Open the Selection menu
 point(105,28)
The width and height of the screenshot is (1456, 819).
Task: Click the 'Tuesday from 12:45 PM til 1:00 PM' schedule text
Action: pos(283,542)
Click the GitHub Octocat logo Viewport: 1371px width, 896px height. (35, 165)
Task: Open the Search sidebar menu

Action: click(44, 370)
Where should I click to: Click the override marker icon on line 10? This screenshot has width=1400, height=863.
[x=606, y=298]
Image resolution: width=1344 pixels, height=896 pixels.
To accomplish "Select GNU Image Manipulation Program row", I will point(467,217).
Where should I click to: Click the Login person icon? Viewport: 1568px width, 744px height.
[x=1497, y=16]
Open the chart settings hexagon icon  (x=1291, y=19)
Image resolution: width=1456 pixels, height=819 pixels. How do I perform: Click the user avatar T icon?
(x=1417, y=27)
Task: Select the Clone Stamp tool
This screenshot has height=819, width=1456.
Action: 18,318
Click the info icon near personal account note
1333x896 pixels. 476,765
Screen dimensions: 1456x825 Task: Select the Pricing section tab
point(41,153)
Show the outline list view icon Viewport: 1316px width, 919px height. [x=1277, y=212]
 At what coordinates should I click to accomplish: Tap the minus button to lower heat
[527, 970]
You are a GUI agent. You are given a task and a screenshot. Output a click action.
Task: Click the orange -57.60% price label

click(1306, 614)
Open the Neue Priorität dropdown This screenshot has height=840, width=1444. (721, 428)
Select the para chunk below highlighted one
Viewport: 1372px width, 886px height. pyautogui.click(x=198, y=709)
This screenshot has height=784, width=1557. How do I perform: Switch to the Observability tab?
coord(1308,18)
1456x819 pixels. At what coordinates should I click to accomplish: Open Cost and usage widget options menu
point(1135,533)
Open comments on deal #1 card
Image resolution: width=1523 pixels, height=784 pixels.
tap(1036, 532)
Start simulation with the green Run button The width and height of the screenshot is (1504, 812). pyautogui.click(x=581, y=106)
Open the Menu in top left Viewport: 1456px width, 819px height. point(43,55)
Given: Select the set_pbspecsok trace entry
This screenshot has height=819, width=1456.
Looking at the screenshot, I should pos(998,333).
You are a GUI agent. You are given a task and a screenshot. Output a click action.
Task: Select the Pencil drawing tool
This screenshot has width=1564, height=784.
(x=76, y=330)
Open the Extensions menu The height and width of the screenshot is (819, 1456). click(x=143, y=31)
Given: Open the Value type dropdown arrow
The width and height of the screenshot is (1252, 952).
+ + +
What this task involves: In the answer, the listing above should be restated word for word.

Answer section:
Open the Selection menu
 point(105,28)
The width and height of the screenshot is (1456, 819).
Task: Click the 'Tuesday from 12:45 PM til 1:00 PM' schedule text
Action: pos(283,542)
Click the GitHub Octocat logo Viewport: 1371px width, 896px height. (35, 165)
Task: Open the Search sidebar menu

Action: click(44, 370)
Where should I click to: Click the override marker icon on line 10? This screenshot has width=1400, height=863.
[x=606, y=298]
Image resolution: width=1344 pixels, height=896 pixels.
To accomplish "Select GNU Image Manipulation Program row", I will point(467,217).
Where should I click to: Click the Login person icon? Viewport: 1568px width, 744px height.
[x=1497, y=16]
Open the chart settings hexagon icon  (x=1291, y=19)
Image resolution: width=1456 pixels, height=819 pixels. How do I perform: Click the user avatar T icon?
(x=1417, y=27)
Task: Select the Clone Stamp tool
This screenshot has height=819, width=1456.
Action: 18,318
Click the info icon near personal account note
1333x896 pixels. 476,765
Screen dimensions: 1456x825 Task: Select the Pricing section tab
point(41,153)
Show the outline list view icon Viewport: 1316px width, 919px height. [x=1277, y=212]
 At what coordinates should I click to accomplish: Tap the minus button to lower heat
[527, 970]
You are a GUI agent. You are given a task and a screenshot. Output a click action.
Task: Click the orange -57.60% price label

click(1306, 614)
Open the Neue Priorität dropdown This screenshot has height=840, width=1444. (721, 428)
Select the para chunk below highlighted one
Viewport: 1372px width, 886px height. pyautogui.click(x=198, y=709)
This screenshot has height=784, width=1557. How do I perform: Switch to the Observability tab?
coord(1308,18)
1456x819 pixels. At what coordinates should I click to accomplish: Open Cost and usage widget options menu
point(1135,533)
Open comments on deal #1 card
Image resolution: width=1523 pixels, height=784 pixels.
tap(1036, 532)
Start simulation with the green Run button The width and height of the screenshot is (1504, 812). pyautogui.click(x=581, y=106)
Open the Menu in top left Viewport: 1456px width, 819px height. point(43,55)
Given: Select the set_pbspecsok trace entry
This screenshot has height=819, width=1456.
Looking at the screenshot, I should pos(998,333).
You are a GUI agent. You are given a task and a screenshot. Output a click action.
Task: Select the Pencil drawing tool
This screenshot has width=1564, height=784.
(x=76, y=330)
Open the Extensions menu The height and width of the screenshot is (819, 1456). click(x=143, y=31)
Given: Open the Value type dropdown arrow
The width and height of the screenshot is (1252, 952).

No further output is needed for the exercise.